Dataset entries:
#####

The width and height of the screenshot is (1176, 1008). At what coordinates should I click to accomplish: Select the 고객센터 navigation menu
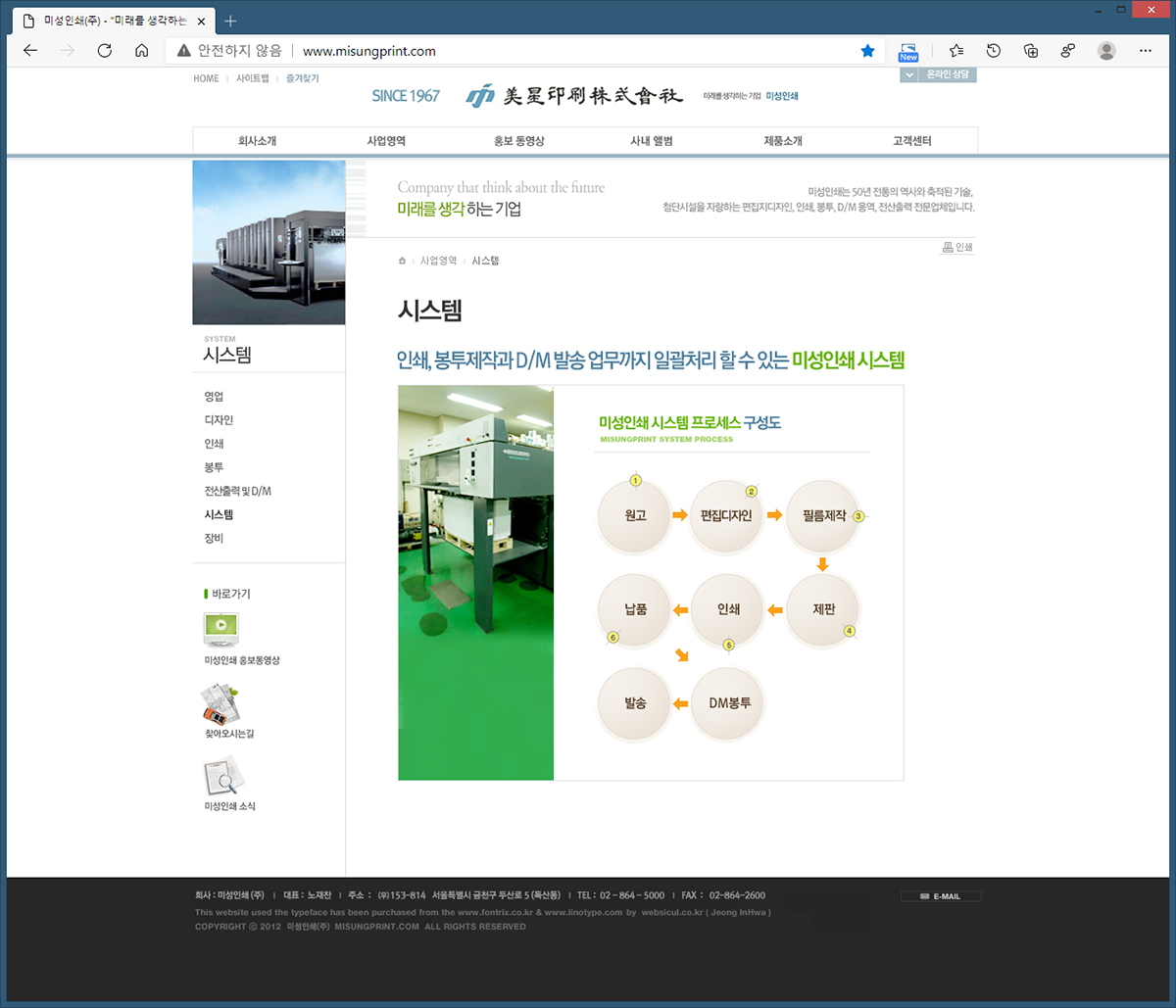coord(911,141)
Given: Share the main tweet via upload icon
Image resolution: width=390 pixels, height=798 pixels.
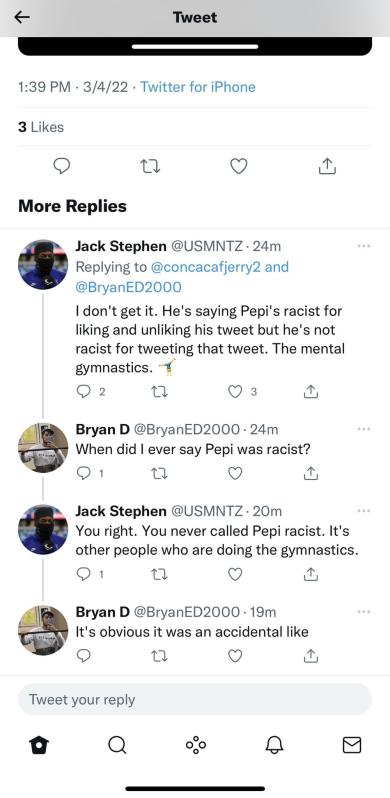Looking at the screenshot, I should (327, 166).
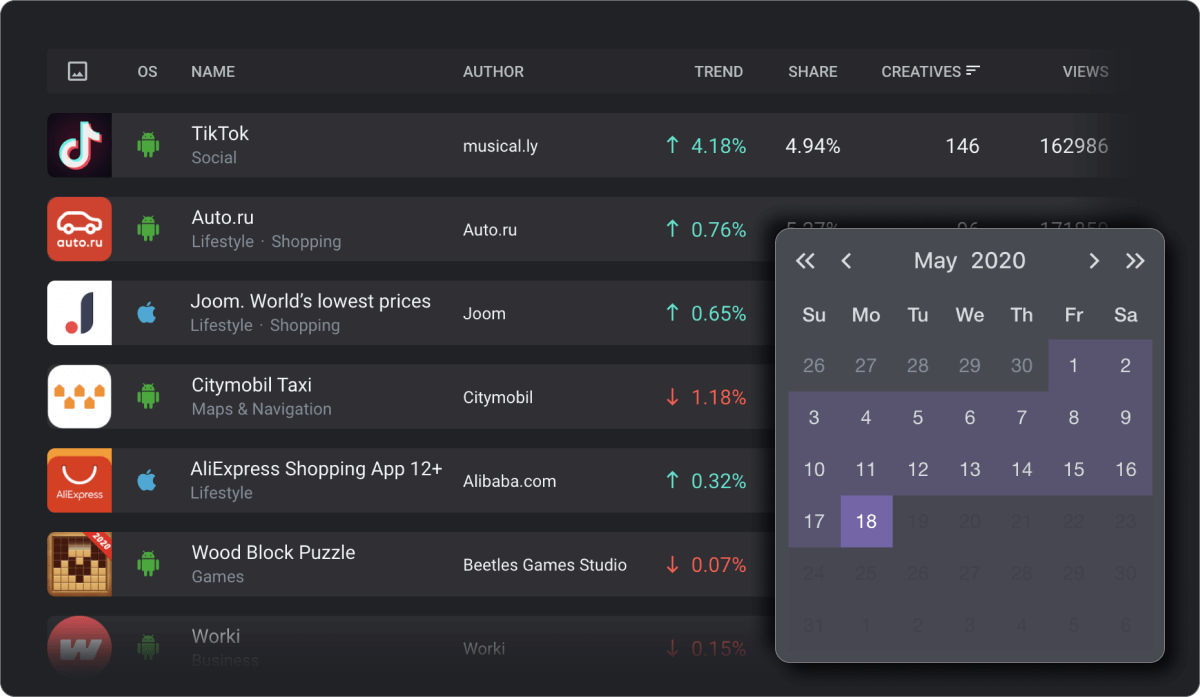Viewport: 1200px width, 697px height.
Task: Click the Apple OS icon for Joom
Action: coord(147,314)
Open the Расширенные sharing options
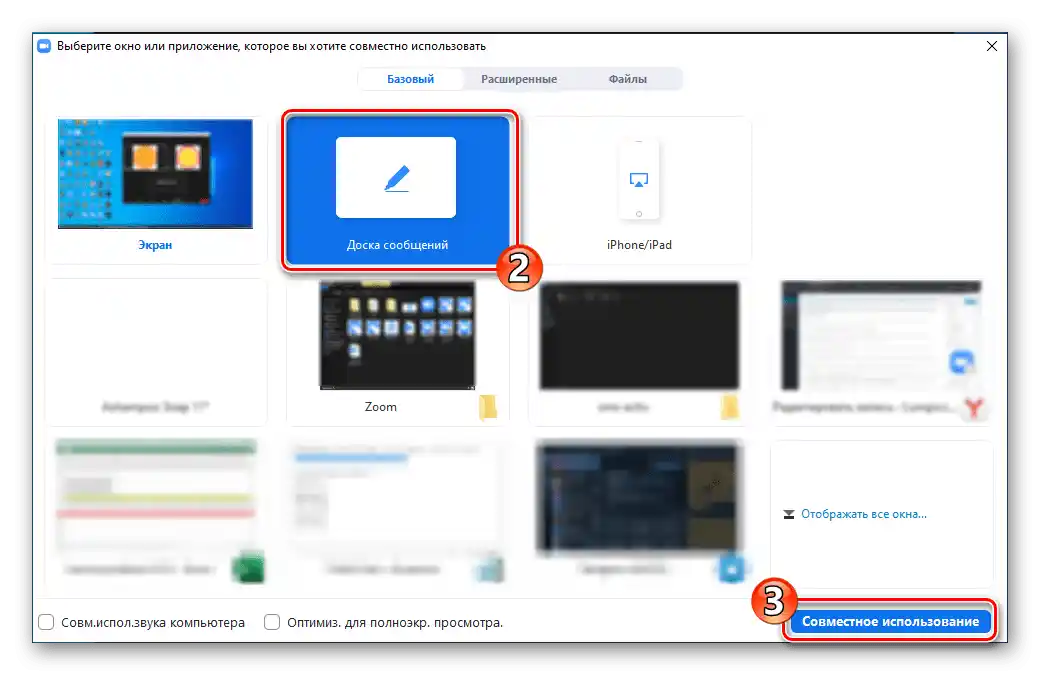 (x=517, y=78)
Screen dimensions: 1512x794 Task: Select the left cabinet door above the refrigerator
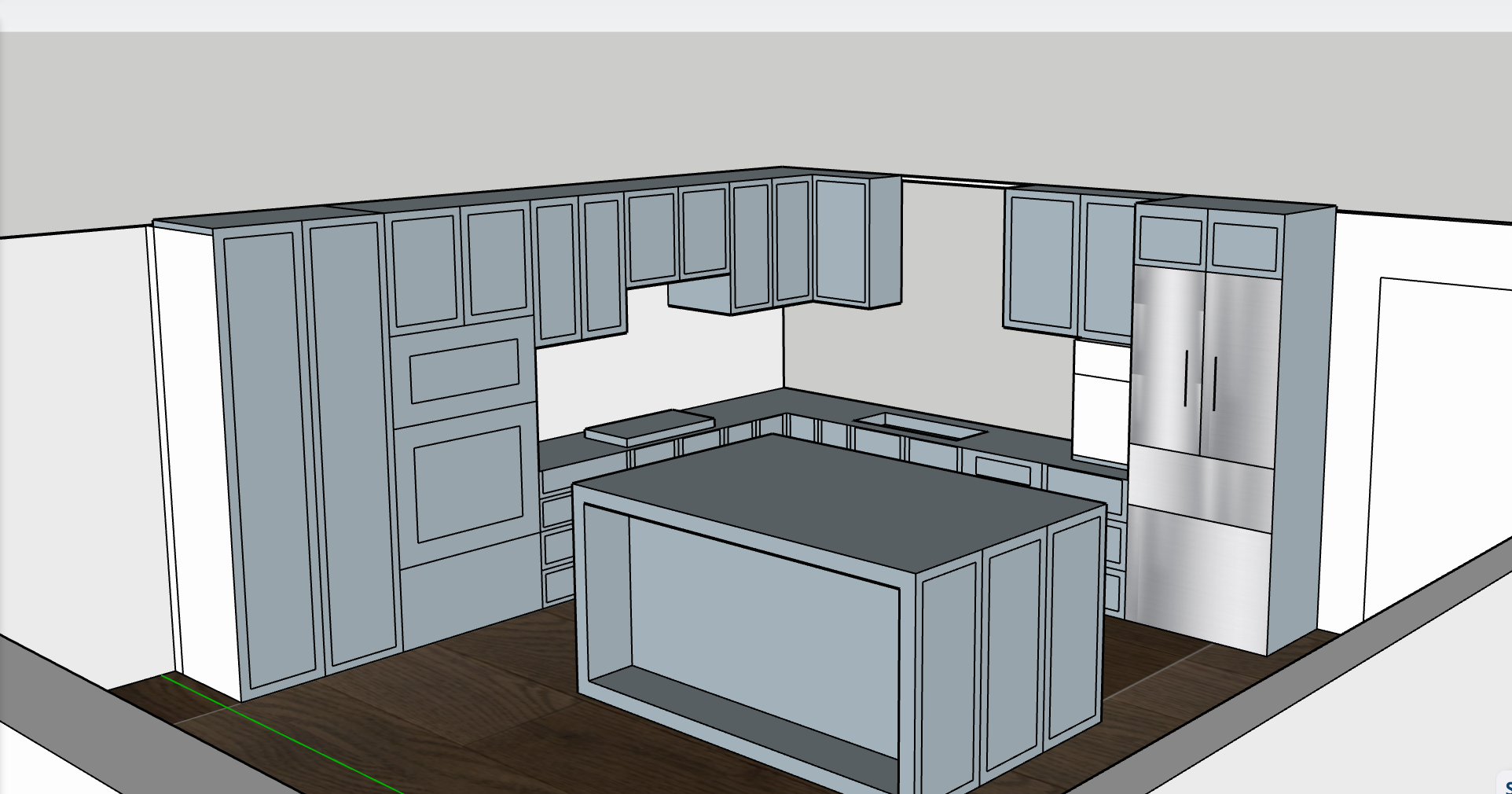[x=1169, y=241]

#####

• Activity:
In the copy, no pictures should appear; the records themselves must be repeated exactly.

• Answer:
The width and height of the screenshot is (1176, 1008). At what coordinates should I click to accomplish: Select the 고객센터 navigation menu
coord(911,141)
Given: Share the main tweet via upload icon
Image resolution: width=390 pixels, height=798 pixels.
Looking at the screenshot, I should (327, 166).
Viewport: 1200px width, 697px height.
Task: Click the Apple OS icon for Joom
Action: coord(147,314)
Open the Расширенные sharing options
 (x=517, y=78)
Screen dimensions: 1512x794 Task: Select the left cabinet door above the refrigerator
[x=1169, y=241]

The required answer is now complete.